EXERCISE AIM:
Extend the passage on forecasting next week's avocado price with a no-change baseline, picking up right after its final line.

TEXT PASSAGE:
>> begin

Soon we will want to build some models to forecast the average avocado price a week in advance. Before we start with any ML though, let's try a baseline. Previously we used `DummyClassifier` or `DummyRegressor` as a baseline. This time, we'll do something else as a baseline: we'll assume the price stays the same from this week to next week. So, we'll set our prediction of "AveragePriceNextWeek" exactly equal to "AveragePrice", assuming no change. That is kind of like saying, "If it's raining today then I'm guessing it will be raining tomorrow". This simplistic approach will not get a great score but it's a good starting point for reference. If our model does worse that this, it must not be very good. 

Using this baseline approach, what $R^2$ do you get on the train and test data?

<div class="alert alert-warning">

Solution_1.4
    
</div>

_Points:_ 4

In [15]:
train_r2 = r2_score(df_train["AveragePriceNextWeek"], df_train["AveragePrice"])
train_r2

0.8285800937261841

In [16]:
test_r2 = r2_score(df_test["AveragePriceNextWeek"], df_test["AveragePrice"])
test_r2

0.7631780188583048

In [17]:
assert not train_r2 is None, "Are you using the correct variable name?"
assert not test_r2 is None, "Are you using the correct variable name?"
assert sha1(str(round(train_r2, 3)).encode('utf8')).hexdigest() == 'b1136fe2a8918904393ab6f40bfb3f38eac5fc39', "Your training score is not correct. Are you using the right features?"

>> end

ENTRIES:

>> begin

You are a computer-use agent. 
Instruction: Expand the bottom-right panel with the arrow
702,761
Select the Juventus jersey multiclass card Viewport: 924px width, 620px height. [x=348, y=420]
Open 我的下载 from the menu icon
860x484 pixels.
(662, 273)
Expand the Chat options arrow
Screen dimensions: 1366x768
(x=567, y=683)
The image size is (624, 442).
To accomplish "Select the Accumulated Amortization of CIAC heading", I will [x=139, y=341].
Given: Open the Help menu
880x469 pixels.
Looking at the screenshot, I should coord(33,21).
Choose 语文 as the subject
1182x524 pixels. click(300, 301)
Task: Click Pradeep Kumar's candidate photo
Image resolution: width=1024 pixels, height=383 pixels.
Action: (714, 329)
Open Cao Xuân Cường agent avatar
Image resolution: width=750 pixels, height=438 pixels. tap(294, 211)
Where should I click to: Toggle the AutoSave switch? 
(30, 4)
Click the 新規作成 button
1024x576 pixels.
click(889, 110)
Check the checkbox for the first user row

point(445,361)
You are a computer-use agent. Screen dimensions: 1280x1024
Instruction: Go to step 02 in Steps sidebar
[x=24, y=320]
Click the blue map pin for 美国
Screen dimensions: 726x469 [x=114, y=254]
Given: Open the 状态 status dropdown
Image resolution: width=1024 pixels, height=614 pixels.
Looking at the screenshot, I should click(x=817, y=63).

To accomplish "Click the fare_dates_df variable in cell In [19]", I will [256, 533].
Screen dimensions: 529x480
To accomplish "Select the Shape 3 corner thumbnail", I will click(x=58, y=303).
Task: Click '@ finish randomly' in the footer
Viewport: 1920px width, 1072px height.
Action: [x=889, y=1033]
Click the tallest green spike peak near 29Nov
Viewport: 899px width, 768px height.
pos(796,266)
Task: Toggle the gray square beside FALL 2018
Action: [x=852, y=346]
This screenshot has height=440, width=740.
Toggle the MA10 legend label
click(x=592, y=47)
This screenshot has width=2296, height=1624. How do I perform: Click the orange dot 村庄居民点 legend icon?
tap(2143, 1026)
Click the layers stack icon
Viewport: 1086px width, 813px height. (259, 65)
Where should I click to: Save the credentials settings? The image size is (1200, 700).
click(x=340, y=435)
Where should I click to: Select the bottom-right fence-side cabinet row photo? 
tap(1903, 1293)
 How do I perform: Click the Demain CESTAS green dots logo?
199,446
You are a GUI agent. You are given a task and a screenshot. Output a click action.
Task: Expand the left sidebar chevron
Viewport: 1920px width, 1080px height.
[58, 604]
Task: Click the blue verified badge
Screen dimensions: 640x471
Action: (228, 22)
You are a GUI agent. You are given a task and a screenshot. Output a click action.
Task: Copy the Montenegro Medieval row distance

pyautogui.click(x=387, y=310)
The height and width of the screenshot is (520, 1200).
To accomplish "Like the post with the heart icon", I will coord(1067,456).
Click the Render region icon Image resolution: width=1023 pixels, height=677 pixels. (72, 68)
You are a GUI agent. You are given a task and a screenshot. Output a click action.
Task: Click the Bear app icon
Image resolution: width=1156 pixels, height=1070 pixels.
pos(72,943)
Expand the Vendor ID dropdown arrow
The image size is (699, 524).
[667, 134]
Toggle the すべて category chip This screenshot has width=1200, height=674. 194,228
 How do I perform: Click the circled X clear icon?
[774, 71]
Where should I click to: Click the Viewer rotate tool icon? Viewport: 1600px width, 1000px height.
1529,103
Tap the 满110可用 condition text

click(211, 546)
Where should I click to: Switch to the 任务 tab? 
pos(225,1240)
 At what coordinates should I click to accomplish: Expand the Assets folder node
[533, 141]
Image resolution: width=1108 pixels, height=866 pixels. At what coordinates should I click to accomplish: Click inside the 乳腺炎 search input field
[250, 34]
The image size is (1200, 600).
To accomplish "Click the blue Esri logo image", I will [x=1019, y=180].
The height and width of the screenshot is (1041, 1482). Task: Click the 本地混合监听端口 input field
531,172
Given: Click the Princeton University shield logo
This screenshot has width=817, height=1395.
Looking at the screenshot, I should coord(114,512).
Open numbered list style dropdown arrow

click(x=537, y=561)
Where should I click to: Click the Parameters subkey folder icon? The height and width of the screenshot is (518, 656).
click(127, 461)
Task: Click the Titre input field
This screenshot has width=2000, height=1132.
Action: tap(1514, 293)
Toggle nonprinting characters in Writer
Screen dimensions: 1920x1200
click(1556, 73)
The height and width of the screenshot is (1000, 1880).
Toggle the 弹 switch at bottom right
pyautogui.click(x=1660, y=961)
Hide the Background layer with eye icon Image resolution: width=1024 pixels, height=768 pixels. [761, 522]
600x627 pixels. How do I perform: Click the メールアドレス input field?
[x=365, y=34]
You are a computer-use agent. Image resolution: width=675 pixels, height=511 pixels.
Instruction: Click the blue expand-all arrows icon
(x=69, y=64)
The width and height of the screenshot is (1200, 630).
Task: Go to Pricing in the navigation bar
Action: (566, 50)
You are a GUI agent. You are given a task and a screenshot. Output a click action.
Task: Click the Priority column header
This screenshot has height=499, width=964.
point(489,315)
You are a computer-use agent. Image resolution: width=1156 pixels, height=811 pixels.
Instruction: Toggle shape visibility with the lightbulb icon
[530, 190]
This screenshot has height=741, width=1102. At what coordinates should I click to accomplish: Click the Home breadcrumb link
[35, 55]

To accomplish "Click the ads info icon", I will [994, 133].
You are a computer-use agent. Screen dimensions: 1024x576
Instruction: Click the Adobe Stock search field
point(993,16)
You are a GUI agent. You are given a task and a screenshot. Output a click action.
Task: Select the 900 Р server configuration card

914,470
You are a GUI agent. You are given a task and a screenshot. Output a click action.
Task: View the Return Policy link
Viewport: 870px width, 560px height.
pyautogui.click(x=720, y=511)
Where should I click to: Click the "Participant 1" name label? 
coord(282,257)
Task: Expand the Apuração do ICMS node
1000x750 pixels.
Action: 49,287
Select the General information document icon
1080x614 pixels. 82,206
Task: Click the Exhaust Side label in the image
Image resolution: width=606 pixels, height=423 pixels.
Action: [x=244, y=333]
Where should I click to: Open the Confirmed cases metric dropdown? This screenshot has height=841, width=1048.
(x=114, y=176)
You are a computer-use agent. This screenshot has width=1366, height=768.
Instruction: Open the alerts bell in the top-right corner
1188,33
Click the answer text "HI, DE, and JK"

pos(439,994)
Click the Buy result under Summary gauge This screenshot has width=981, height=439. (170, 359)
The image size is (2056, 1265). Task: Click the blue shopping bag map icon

>> end

TASK RESULT:
assert sha1(str(round(test_r2, 3)).encode('utf8')).hexdigest() == 'cc24d9a9b567b491a56b42f7adc582f2eefa5907', "Your test score is not correct. Are you using the right features?"

<!-- END QUESTION -->

<br><br>

<!-- BEGIN QUESTION -->

### 1.5 Forecasting average avocado price
rubric={points:10}

Now that the baseline is done, let's build some models to forecast the average avocado price a week later. Experiment with a few approachs for encoding the date. Justify the decisions you make. Which approach worked best? Report your test score and briefly discuss your results.

Benchmark: you should be able to achieve $R^2$ of at least 0.79 on the test set. I got to 0.80, but not beyond that. Let me know if you do better!

Note: because we only have 2 splits here, we need to be a bit wary of overfitting on the test set. Try not to test on it a ridiculous number of times. If you are interested in some proper ways of dealing with this, see for example sklearn's [TimeSeriesSplit](https://scikit-learn.org/stable/modules/generated/sklearn.model_selection.TimeSeriesSplit.html), which is like cross-validation for time series data.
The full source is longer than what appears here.